**AIM**:
Reproduce every line of the items below verbatim, and leave out the pictures.

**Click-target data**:
________
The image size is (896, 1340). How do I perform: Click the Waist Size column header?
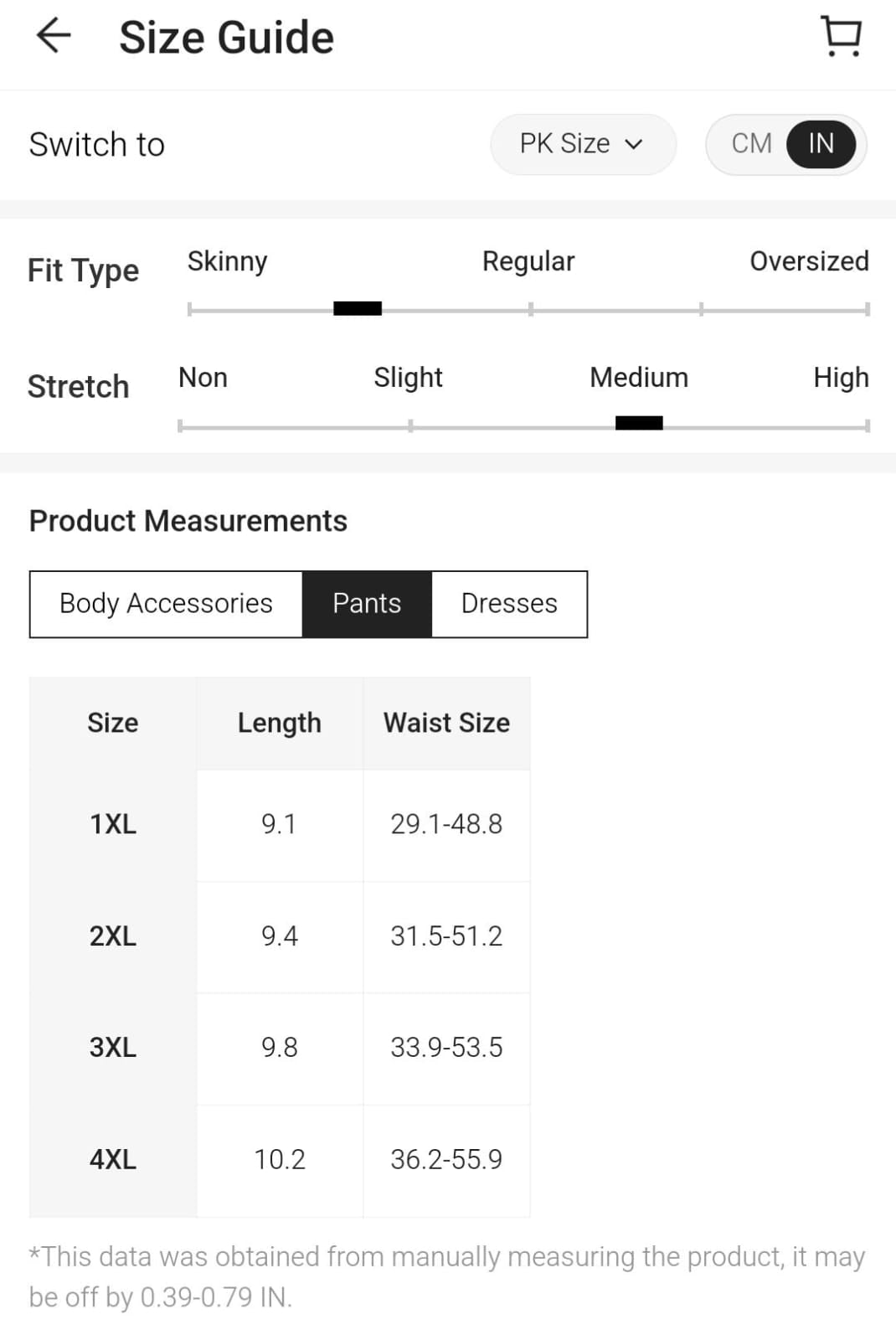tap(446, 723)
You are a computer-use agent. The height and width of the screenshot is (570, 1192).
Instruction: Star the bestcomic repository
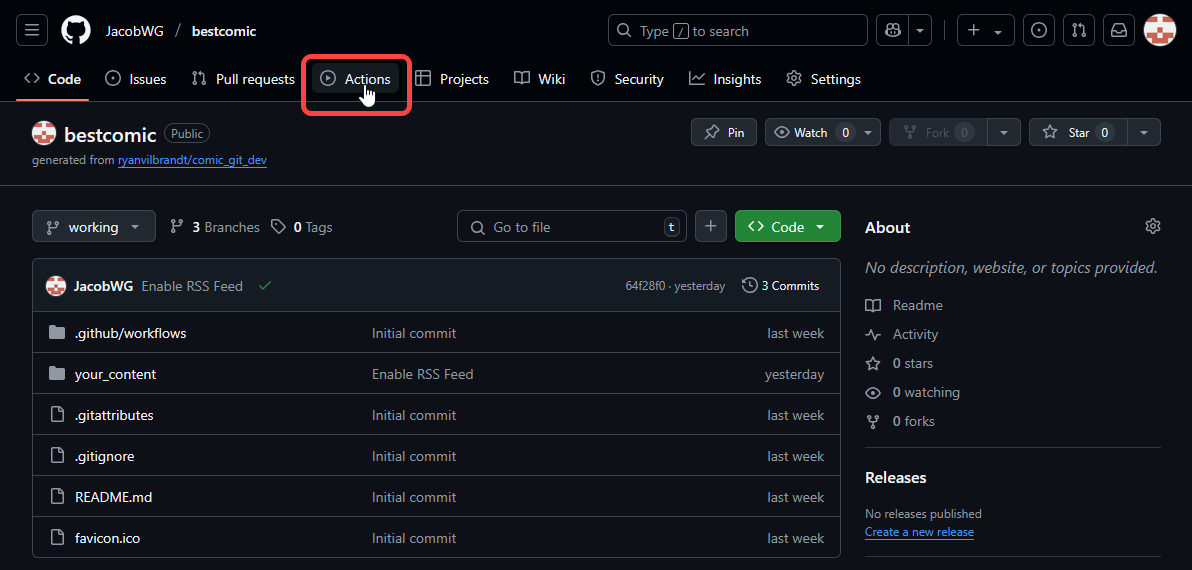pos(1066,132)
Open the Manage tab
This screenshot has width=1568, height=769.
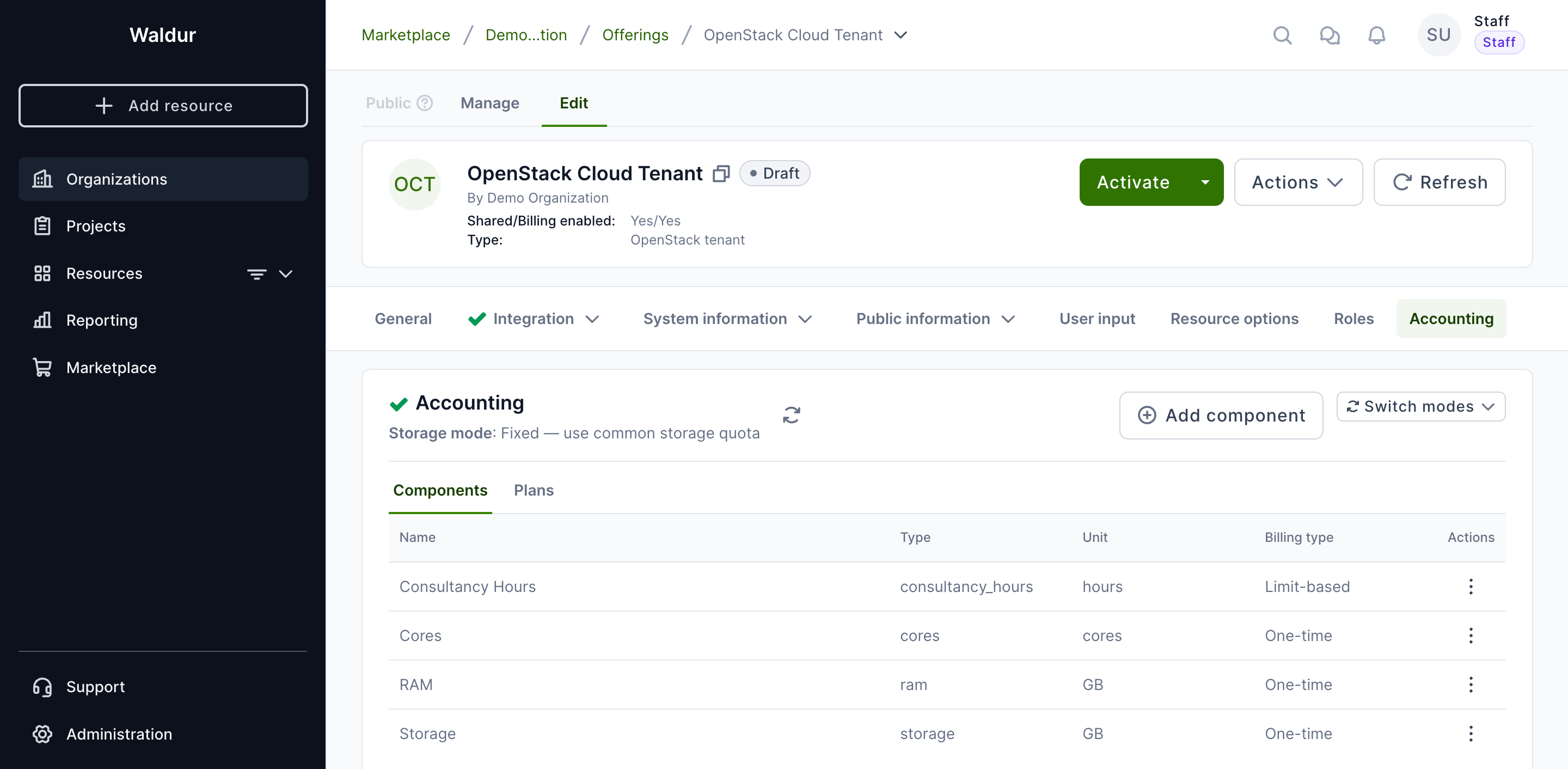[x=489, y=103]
________
**PROBLEM SOLUTION**:
The image size is (896, 1340). How do I perform: Click the Waist Size column header?
tap(446, 723)
You are a computer-use agent. The height and width of the screenshot is (570, 1192).
Instruction: Star the bestcomic repository
pos(1066,132)
Open the Manage tab
This screenshot has width=1568, height=769.
[x=489, y=103]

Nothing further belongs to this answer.